### Input data
○ ○ ○
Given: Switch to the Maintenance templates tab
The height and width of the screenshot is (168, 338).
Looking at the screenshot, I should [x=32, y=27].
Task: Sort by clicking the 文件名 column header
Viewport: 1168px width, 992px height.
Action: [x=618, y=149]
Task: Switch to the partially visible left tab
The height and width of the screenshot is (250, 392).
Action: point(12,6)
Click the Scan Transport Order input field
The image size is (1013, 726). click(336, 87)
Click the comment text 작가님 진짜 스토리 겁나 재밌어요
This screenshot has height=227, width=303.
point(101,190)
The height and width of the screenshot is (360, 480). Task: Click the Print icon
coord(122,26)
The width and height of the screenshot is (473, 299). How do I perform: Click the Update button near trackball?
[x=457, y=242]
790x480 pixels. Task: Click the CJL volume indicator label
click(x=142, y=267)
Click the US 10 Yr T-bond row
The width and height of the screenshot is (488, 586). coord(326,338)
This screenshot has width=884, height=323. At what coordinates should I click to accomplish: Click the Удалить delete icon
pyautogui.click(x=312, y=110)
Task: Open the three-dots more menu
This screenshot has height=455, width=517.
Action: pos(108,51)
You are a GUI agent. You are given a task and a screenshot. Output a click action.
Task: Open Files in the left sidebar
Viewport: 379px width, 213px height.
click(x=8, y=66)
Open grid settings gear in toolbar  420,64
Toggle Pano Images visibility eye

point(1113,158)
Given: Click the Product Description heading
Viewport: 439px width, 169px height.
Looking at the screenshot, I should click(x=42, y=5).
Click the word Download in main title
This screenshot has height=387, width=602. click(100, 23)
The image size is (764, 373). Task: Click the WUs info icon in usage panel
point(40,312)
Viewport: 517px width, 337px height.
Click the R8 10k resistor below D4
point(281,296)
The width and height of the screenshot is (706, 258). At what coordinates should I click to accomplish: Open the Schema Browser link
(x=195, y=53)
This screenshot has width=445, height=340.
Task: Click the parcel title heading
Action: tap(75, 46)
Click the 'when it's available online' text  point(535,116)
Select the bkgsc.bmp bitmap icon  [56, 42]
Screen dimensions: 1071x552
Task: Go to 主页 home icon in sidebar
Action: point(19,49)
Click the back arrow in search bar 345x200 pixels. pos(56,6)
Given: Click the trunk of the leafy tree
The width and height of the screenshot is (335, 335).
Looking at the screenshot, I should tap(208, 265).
○ ○ ○
### Aim of the exercise
Could you return exactly the stretch of the data above that starts at the line with "Task: Open the three-dots more menu" and ends at the line with "Given: Click the Product Description heading", both lines included?

### Answer to this task
Task: Open the three-dots more menu
This screenshot has height=455, width=517.
Action: pos(108,51)
You are a GUI agent. You are given a task and a screenshot. Output a click action.
Task: Open Files in the left sidebar
Viewport: 379px width, 213px height.
click(x=8, y=66)
Open grid settings gear in toolbar  420,64
Toggle Pano Images visibility eye

point(1113,158)
Given: Click the Product Description heading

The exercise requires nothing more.